Forse nel 2007 Aubameyang era ancora un animale strano, la sua interpretazione del ruolo del centravanti non era ancora canonizzata. Eppure, riguardando questi gol, è quasi del tutto impossibile non accorgersi di alcune doti sopra la media. Sempre al Bayern Monaco, per esempio, il secondo gol lo segna in transizione da una palla recuperata. La velocità e il tempismo con cui taglia la difesa avversaria non possono essere considerati “normali”.
Ma se i gol in transizione possono in qualche modo essere considerati il “pane quotidiano” di un giocatore come Aubameyang, altre cose potevano se non altro far accendere la spia sul fatto che si trattasse di un giocatore con un talento speciale. Questo è un gol straordinario per esempio.
Voglio dire, i dirigenti guardano questo gol e pensano: “ok, Aubameyang si può vendere”. Mi esplode il cervello.
D'accordo: anche un giocatore mediocre ogni tanto può realizzare un bel gol. Ma questa rete ha troppi dettagli rivelativi del fatto che Aubameyang aveva un potenziale unico. Non solo la realizzazione, il piatto al volo sul secondo palo, con il piede debole. Ma anche il confezionamento mentale della rete, il semplice fatto che Aubameyang abbia pensato quella giocata, quel pallonetto in controtempo. Che non si sia limitato a stoppare la palla, a portarsela sul piede forte, che abbia messo in mostra una rapidità di pensiero e d’azione che in area di rigore fa sempre la differenza.
Facendo un minimo di attenzione all’evoluzione che Aubameyang ha avuto nel corso di questi anni, dall’esperienza al Saint Etienne ad oggi, è evidente quanto sia migliorato. Persino tecnicamente, nella pulizia dei gesti e delle conclusioni. Probabilmente però le doti meno allenabili, il suo talento calcistico, erano già visibili nel 2007. Il suo corpo, così potente ed elastico, era di per sé un dato poco aggirabile: quanti giocatori ci sono che vanno in contropiede così velocemente?

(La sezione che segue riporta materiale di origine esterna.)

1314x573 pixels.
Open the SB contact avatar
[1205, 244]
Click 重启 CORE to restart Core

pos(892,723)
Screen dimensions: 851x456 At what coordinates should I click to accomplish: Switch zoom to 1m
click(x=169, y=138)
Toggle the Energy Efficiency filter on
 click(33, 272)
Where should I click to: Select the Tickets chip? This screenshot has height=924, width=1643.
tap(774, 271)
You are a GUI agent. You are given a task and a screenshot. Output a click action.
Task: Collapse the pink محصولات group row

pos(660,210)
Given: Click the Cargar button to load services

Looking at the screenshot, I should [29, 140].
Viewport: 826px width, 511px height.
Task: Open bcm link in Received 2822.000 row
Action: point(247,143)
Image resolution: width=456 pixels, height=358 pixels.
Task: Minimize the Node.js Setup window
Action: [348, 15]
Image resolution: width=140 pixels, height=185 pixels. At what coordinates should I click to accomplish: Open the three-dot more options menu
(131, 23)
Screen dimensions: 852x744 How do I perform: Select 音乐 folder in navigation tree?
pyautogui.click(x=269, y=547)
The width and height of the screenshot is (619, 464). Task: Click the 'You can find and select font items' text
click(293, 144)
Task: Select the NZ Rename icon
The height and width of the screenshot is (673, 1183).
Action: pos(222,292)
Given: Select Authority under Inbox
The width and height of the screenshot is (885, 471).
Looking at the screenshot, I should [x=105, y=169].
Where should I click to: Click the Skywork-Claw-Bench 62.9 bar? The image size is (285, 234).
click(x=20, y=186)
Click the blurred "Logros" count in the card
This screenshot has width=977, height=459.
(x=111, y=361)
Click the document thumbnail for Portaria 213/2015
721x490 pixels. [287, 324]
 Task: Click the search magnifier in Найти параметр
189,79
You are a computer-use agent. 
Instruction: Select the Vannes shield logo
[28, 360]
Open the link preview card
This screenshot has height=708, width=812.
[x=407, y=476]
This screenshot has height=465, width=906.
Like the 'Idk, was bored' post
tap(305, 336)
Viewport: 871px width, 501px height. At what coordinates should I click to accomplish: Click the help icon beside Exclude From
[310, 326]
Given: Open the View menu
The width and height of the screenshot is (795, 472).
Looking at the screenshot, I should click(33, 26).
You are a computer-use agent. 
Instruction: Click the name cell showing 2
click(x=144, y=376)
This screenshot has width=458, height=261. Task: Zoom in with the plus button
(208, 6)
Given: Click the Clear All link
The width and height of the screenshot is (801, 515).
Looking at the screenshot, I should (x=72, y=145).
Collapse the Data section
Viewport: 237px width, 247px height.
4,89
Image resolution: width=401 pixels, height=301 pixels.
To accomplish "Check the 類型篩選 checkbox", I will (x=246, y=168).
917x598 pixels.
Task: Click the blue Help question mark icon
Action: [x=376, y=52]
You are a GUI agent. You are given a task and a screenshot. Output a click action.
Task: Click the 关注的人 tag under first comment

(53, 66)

Tra quella Youth League e la sua cessione in prestito al Dijon ci sono dieci mesi meno gloriosi, ma soprattutto c’è tutto l’enigma irrisolvibile del Milan degli ultimi anni. La sua paradossale incapacità di accorgersi dei diamanti che gli passano tra le mani.
Come è stato possibile ritenere “normali” questi gol di Aubameyang?
Come è stato possibile non dargli mai l’occasione di esordire in prima squadra?
Che c’è stato in quei dieci mesi di Primavera di cui non esistono reperti internet?
Come è stato possibile valutarlo appena un milione di euro quando un paio d’anni dopo il Saint-Etienne ha voluto riscattarlo?
Leggende narrano che la risposta sia scritta in un punto preciso della testa lucida di Galliani. Per leggerla bisognerebbe osservarla illuminata dal sole delle ore 15, inclinato verso San Siro a una precisa angolazione, in una giornata di primavera.